▸ **What the task asks**: Read through the material below and find each line that has the word "Facebook"; copy it.

▸ **Information supplied**:
--

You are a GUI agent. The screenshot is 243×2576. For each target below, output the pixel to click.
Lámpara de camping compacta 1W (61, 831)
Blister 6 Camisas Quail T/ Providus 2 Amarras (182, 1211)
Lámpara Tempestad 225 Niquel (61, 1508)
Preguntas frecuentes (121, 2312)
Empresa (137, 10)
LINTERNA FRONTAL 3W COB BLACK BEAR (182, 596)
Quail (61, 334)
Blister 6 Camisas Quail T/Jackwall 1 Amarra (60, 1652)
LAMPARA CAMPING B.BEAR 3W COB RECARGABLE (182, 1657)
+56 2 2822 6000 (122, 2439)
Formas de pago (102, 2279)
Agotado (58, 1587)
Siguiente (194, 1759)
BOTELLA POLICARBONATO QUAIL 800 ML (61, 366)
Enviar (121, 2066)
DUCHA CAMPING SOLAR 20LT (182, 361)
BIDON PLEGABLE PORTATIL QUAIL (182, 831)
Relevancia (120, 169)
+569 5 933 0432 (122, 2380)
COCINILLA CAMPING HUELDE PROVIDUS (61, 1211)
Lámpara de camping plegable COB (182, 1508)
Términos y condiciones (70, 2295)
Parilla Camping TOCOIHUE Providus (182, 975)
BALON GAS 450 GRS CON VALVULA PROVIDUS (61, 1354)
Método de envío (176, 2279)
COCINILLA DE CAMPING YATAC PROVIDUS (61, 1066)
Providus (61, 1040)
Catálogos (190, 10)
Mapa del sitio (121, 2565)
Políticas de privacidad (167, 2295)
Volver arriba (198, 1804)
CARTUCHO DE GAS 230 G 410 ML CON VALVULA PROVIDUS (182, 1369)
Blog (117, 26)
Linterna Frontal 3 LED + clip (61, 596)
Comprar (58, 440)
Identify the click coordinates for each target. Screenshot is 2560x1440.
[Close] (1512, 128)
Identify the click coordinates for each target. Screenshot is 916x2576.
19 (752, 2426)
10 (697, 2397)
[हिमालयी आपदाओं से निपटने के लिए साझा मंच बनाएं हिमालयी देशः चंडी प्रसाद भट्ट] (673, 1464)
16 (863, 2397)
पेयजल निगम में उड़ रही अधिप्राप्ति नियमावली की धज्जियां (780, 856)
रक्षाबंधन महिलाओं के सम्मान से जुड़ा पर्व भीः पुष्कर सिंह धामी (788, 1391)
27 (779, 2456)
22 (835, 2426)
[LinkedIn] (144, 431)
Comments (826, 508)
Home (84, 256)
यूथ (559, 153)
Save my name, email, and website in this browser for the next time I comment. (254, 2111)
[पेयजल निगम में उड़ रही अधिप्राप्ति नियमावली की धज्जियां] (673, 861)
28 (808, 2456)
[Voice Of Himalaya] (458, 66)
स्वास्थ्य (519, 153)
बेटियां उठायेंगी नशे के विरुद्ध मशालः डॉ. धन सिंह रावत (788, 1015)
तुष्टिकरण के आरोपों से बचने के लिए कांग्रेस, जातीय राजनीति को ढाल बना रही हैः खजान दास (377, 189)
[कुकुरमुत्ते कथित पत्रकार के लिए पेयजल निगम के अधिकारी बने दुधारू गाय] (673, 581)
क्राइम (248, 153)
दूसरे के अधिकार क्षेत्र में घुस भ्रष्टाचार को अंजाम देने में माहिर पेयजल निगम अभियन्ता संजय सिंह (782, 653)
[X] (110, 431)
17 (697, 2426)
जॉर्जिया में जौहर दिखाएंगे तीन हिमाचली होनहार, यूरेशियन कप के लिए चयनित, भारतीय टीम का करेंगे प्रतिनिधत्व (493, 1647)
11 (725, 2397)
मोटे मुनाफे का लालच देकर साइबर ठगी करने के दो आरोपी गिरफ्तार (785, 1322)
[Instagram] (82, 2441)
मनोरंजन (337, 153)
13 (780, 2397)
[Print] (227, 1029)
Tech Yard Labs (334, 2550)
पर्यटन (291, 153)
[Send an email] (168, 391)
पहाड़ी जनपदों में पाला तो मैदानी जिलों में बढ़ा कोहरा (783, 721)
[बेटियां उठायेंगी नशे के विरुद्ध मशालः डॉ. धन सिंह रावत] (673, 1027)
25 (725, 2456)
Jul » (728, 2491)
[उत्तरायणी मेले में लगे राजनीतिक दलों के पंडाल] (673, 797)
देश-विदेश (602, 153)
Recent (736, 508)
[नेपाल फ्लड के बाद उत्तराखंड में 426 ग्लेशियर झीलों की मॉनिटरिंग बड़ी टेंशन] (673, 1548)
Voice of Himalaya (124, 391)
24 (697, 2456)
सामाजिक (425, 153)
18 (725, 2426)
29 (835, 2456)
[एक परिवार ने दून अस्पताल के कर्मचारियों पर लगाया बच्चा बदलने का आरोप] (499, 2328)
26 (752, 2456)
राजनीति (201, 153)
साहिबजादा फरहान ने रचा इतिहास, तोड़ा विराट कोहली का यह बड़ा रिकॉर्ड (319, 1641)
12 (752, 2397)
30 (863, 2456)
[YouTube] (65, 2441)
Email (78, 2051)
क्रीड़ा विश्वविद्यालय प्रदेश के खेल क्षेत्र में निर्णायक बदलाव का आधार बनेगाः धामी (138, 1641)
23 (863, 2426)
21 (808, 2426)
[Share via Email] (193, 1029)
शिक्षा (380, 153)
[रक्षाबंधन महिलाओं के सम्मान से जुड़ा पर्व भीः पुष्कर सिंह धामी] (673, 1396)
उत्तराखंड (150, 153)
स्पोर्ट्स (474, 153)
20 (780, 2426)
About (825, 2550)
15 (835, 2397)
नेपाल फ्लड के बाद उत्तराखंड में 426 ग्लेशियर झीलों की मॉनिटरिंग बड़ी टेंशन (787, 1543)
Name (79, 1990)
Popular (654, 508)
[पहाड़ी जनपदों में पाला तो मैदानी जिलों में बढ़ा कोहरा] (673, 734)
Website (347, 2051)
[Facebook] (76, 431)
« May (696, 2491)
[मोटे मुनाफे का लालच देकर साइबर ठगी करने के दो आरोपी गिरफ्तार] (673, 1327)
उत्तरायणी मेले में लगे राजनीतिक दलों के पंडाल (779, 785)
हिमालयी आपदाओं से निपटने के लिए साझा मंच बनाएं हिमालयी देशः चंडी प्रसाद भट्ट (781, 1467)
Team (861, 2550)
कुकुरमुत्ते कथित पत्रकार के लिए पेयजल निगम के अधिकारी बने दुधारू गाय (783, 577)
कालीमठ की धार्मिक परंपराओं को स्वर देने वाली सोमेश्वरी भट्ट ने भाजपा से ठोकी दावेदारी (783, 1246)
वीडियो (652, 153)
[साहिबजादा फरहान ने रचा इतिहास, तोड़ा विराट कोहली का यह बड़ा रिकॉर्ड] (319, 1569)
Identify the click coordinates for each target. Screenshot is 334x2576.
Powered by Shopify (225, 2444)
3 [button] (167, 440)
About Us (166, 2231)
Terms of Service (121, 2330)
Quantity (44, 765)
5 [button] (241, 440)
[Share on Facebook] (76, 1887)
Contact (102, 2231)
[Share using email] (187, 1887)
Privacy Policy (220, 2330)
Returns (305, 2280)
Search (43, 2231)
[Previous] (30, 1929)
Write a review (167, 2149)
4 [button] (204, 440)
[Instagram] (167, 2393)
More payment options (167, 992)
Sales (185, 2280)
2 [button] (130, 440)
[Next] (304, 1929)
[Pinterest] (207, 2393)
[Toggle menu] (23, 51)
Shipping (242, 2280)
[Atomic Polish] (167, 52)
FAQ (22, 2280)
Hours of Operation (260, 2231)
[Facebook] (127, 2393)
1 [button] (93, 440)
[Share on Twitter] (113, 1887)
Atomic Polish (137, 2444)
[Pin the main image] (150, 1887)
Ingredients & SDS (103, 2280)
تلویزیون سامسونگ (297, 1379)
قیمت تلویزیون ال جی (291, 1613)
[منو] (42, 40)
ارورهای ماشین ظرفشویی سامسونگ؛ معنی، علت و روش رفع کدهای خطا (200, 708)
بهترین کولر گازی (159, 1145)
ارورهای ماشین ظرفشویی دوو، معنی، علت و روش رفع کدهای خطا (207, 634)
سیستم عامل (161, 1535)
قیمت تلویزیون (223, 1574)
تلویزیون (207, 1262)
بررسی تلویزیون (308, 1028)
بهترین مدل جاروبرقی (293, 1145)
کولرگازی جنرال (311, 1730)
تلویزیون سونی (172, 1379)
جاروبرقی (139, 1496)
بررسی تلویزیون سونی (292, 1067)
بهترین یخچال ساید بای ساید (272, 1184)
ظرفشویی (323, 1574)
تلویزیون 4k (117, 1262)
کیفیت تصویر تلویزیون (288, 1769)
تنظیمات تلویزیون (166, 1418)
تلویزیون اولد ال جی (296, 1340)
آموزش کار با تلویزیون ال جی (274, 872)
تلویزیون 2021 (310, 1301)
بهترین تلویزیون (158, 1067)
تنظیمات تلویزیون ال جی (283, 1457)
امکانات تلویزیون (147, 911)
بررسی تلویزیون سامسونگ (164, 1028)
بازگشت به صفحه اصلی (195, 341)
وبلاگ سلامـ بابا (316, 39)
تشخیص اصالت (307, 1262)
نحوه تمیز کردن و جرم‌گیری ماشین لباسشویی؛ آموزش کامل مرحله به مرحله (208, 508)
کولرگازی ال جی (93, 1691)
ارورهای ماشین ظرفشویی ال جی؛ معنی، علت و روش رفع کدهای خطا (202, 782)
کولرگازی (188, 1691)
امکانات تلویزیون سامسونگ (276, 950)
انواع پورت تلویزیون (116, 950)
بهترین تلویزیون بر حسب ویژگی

--

▸ **Solution to this problem**:
[Facebook] (76, 431)
[Share on Facebook] (76, 1887)
[Facebook] (127, 2393)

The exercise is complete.